Book Review – Hunters of the Red Moon

Book Review – Hunters of the Red Moon, by Marion Zimmer Bradley

I took a walk down memory lane, took the wayback machine to 1973. That’s when the book was written, not when I read it, I’m sure. I would have been all of seven years old, so it is unlikely that I would have read it the year this novella was published.

Bottom line: I was transported.

At only 150 pages or so, I drank it up overnight.

Not that it was good. The novel was illogical in places, not particularly well-written, and juvenile. The characters were one-dimensional. The main character was a James T. Kirk-like hero. Both women in the story bedded him, one after the other, naturally. The aliens were not particularly alien. They were just humans with one or two qualities blown up to caricature-level proportions. The fights were hard to believe. Our hero studied karate but defeating enemies with hundreds of years of experience with hand-to-hand combat with a katana. It read like a pre-cursor to the YA novels of today. Which, frankly, it was.

But I really enjoyed it. Like I said, it transported me… to a time when even a story as poorly written as this one was mysterious, and original, and fantastic. I remembered very little as I read it, but was overcome with deja vu. It was like recovered memory therapy. This was a gateway drug for me, a science fiction joint that lead me to darker and more addictive (and frankly better written) fare.
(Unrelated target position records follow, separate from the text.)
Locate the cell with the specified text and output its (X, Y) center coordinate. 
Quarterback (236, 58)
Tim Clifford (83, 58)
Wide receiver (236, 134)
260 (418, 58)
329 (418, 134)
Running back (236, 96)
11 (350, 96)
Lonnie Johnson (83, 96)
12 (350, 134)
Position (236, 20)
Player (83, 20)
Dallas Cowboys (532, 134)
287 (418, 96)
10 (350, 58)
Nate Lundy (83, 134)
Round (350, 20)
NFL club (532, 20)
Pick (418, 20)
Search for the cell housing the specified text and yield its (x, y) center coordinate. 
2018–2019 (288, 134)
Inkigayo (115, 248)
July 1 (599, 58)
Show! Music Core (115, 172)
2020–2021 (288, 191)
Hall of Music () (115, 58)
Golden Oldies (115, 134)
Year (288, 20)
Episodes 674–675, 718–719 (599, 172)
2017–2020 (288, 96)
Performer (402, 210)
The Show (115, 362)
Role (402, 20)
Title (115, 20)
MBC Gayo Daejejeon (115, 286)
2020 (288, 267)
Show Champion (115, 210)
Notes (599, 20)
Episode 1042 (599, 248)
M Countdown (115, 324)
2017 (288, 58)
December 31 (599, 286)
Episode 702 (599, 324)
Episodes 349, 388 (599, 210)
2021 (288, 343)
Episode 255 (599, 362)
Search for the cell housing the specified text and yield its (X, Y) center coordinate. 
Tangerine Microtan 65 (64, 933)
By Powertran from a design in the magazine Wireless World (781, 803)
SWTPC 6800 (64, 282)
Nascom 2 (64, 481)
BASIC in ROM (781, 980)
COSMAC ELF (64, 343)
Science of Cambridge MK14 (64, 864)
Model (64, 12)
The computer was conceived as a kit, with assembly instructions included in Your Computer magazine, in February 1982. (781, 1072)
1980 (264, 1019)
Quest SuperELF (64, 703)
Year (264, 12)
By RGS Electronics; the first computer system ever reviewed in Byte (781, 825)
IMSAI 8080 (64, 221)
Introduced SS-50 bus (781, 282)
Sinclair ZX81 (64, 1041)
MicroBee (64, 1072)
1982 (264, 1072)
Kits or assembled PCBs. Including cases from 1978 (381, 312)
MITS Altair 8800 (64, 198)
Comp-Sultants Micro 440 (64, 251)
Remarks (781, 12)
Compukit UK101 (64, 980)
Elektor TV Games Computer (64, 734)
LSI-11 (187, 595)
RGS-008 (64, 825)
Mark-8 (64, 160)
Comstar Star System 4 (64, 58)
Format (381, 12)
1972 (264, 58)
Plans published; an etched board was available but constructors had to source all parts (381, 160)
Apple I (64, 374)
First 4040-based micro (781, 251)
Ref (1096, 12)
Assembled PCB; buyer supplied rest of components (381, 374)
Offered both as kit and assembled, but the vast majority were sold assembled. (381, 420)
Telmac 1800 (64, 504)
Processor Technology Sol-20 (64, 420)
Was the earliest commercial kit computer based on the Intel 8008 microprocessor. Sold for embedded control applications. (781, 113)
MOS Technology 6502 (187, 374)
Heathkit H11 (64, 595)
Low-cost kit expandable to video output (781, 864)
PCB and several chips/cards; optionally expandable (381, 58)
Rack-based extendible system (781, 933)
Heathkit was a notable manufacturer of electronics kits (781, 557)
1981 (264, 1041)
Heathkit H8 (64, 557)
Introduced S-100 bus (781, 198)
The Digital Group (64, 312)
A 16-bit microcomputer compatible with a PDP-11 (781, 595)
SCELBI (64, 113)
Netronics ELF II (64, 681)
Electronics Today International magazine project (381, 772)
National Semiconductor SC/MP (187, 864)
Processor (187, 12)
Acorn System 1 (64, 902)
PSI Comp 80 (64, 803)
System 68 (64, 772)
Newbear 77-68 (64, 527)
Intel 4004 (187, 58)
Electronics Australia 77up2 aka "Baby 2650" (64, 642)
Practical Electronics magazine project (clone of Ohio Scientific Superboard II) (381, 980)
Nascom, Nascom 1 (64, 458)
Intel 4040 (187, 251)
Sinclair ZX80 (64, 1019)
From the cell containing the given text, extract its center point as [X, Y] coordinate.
Happy I read it. Even though it really objectively pretty bad.img_1531


11 thoughts on “Book Review – Hunters of the Red Moon

    1. I don’t think it is anything to be jealous of. It shows one or all the the following

      1) wasn’t paying attention
      2) have a bad memory
      3) didn’t read it very well when I did
      4) didn’t _understand_ what was written
      5) didn’t have much imagination at the time
      6) don’t have much imagination now
      7) or I am currently suffering from dimentia

      Personally, I think it is bad memory


  1. Maybe we crossed lines there. When you said you “have trouble doing this,” I thought you meant the “deja vu for… when I was first [reading] scifi”. So if I get deja vu then that is because I just can’t remember the story.



  2. Nowadays I’d think the cover art was a warning not to read it. A 13-22 year old version of myself would cheerfully pick it up. (I don’t think my town library had a copy or I surely would have read it and reveled in the idea of adventure because it seized my imagination not my critical evaluation process from seeking the joy of the written word.)